22    The insurgents beat up Zit Bahudur Ghale, Secretary of the local unit of the UML in the Bageshwari VDC of Nuwakot, accusing him of being engaged in anti-Maoist campaign.

28   In Nawalparasi, the insurgents abducted Khadga Bahadur Kumal, Assistant District Education Officer of Tanahu, from the Bulingtar VDC.

29    In Kabhre, the insurgents destroyed a vacant police post in Baluwa VDC.

31    In Jajarkot, the Maoist insurgents abducted two persons, including a teacher, from the Khalanga VDC

In Nuwakot, the insurgents declared Bir Bahadur Tamang, Deputy Chief of the People’s government in the Betini VDC who was killed by the local people recently, a martyr.

November:

1    The insurgents set fire to the office of the Betini VDC and disconnected the telephone line of the VDC.

The insurgents also vandalized the house of the VDC Chairman.

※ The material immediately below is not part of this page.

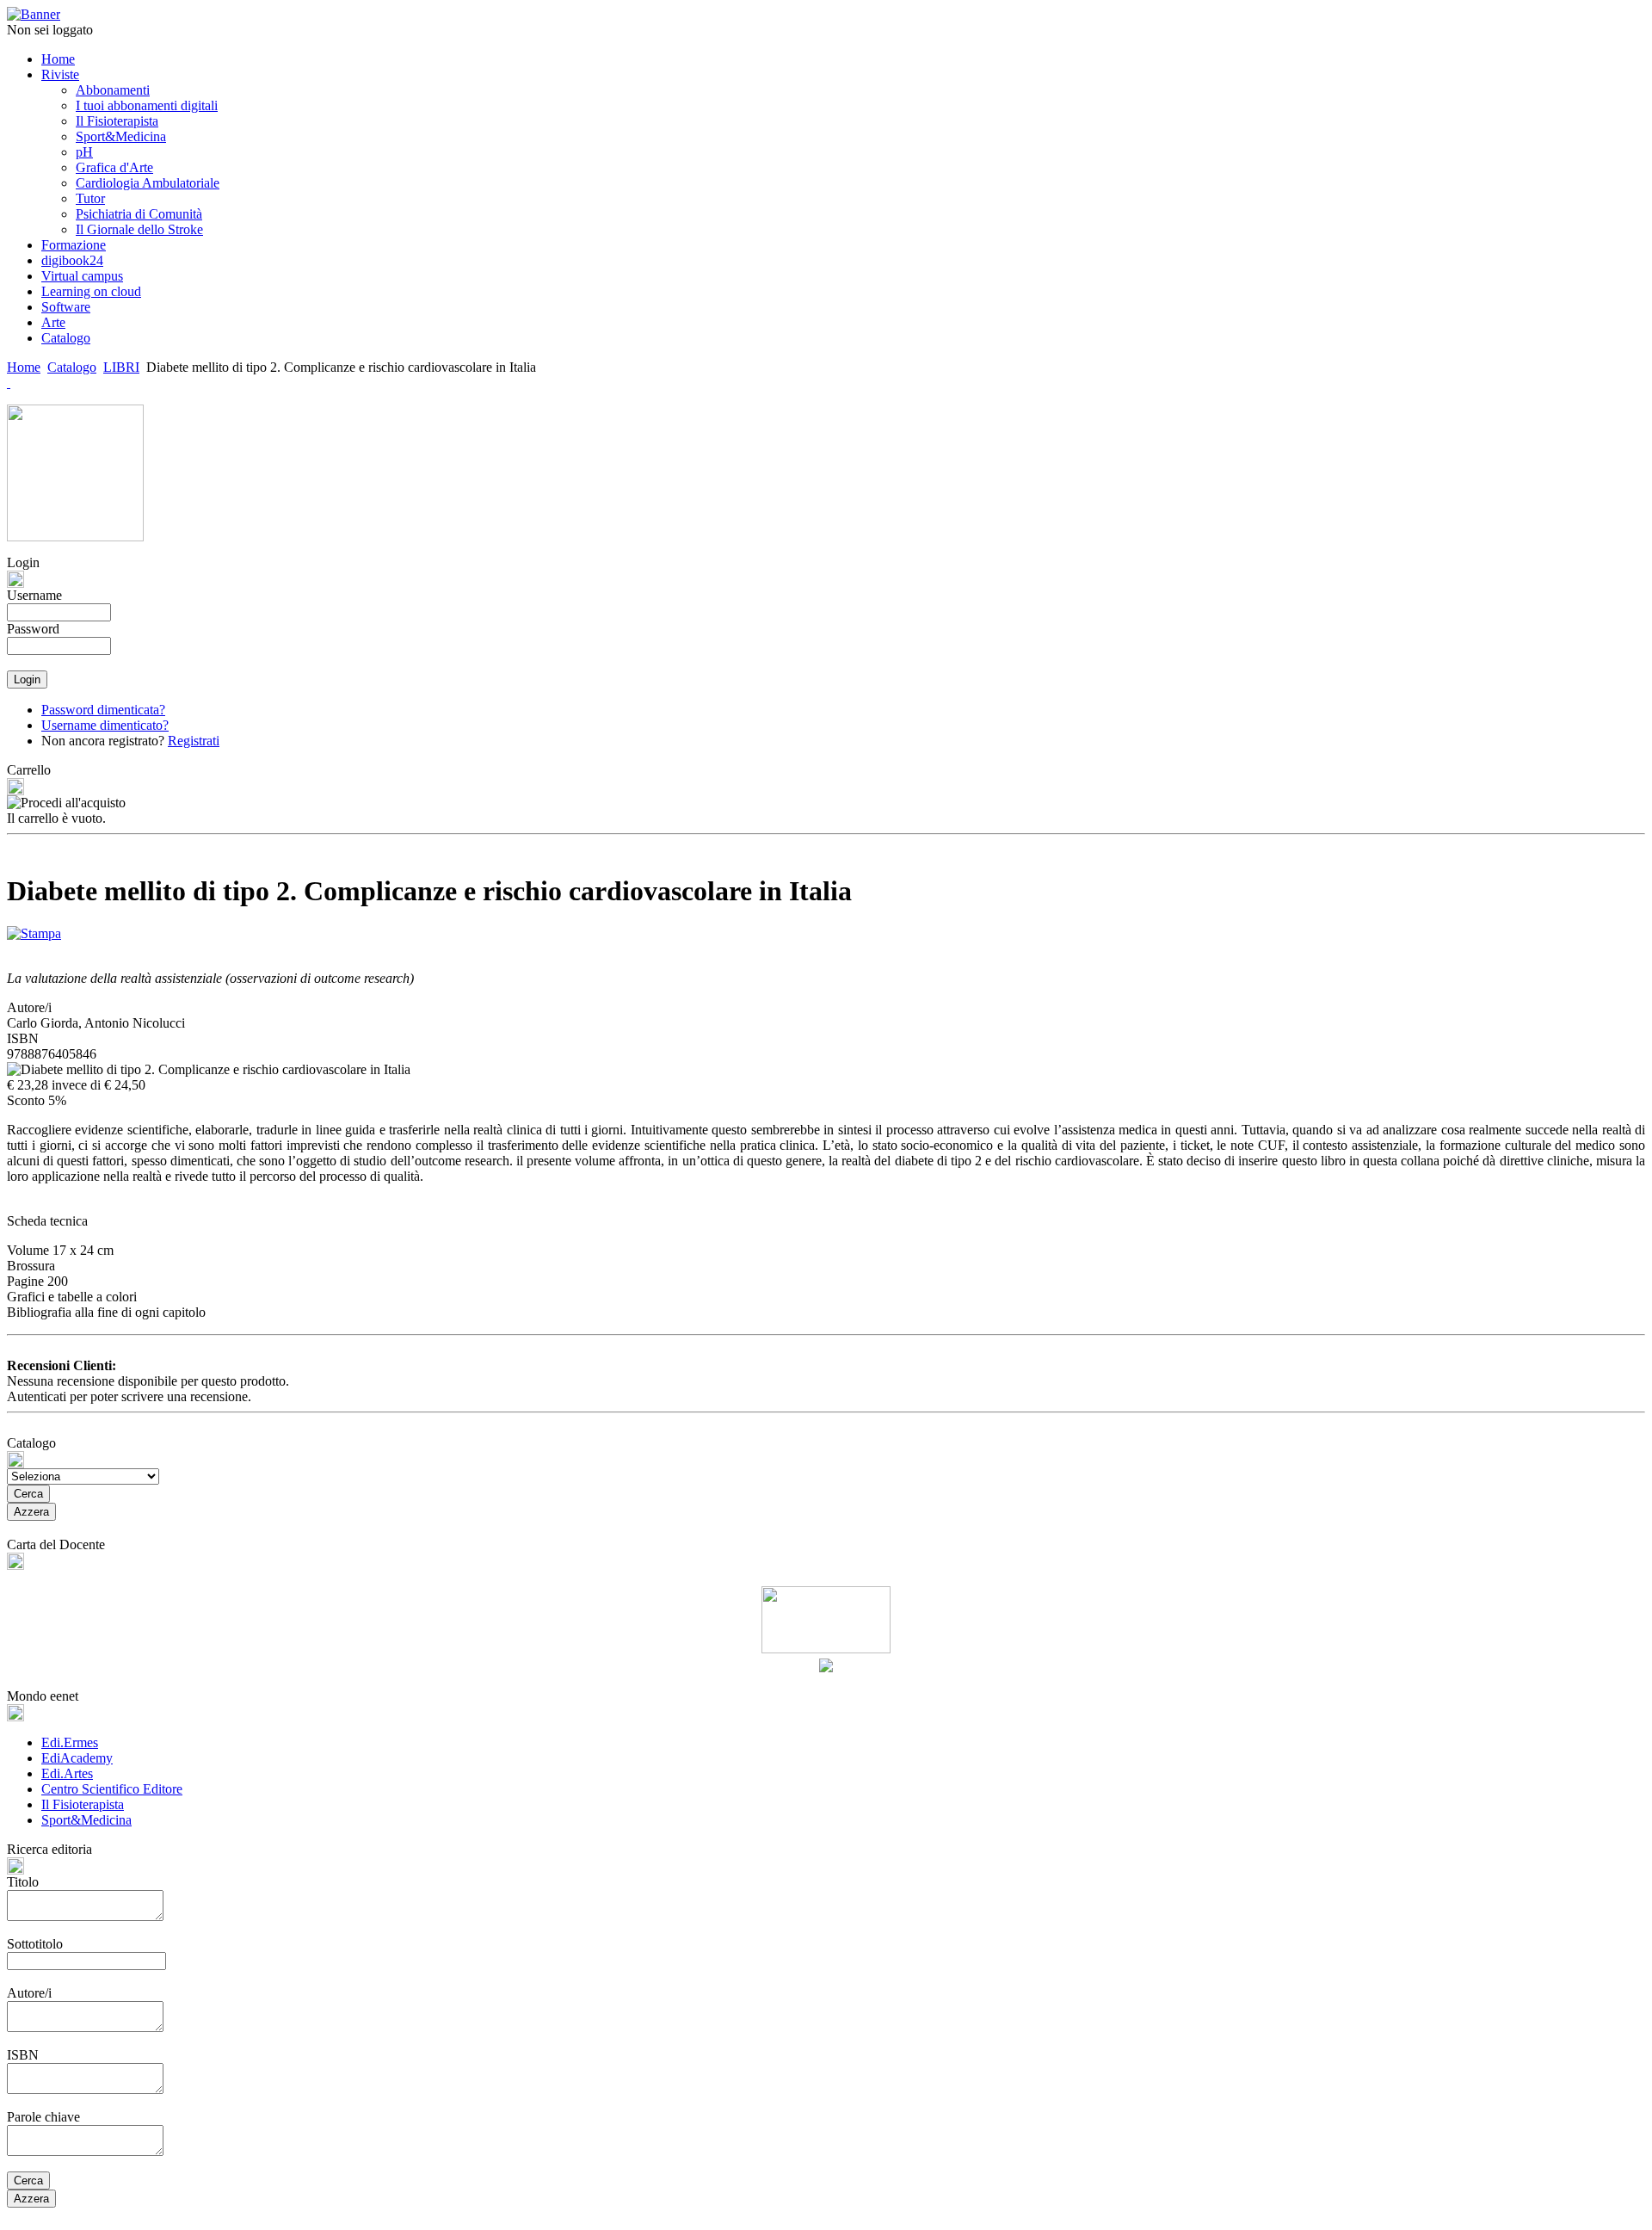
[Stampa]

In Kalikot, the insurgents abducted four persons, including the Office Secretary of the district unit of the UML.

2    In Dolakha, the insurgents abducted Mahendra Upreti, a farmer of the Pabati VDC.

In Jumla, the insurgents abducted four UML workers, including ex-MP Dilli Bahadur Mahat, Chairman of Jumla DDC Tirtha Bahadur Budha, DDC member Dhirendra Raj, and NDC Chairman Govinda Adhikari, from the Garjyangkot Khallabada VDC.

3    In Syangja, the Maoists killed one UML activist and injured two other at Chapakot Suntalitar.

The insurgents also beat up and abducted three NC activists.

4     In Kalaiya, the insurgents beat up Tulasi Neupane, Secretary of Nijgadh village unit of UML.

6    In Simikot, the insurgents attacked the Raya VDC and injured 30 persons.

In Sankhuwasabha, the insurgents destroyed all the documents of the Kimathanka customs office and took away the office furniture. They also looted some goods belonging to Makalu-Barun National Park.

The insurgents released Khadka Bahadur Kumal, section officer of the Tanahu District Education Office, whom they had abducted from Nawalparasi last week.

In Lalitpur, the insurgents looted the house of a resident of the Sunakhoti VDC.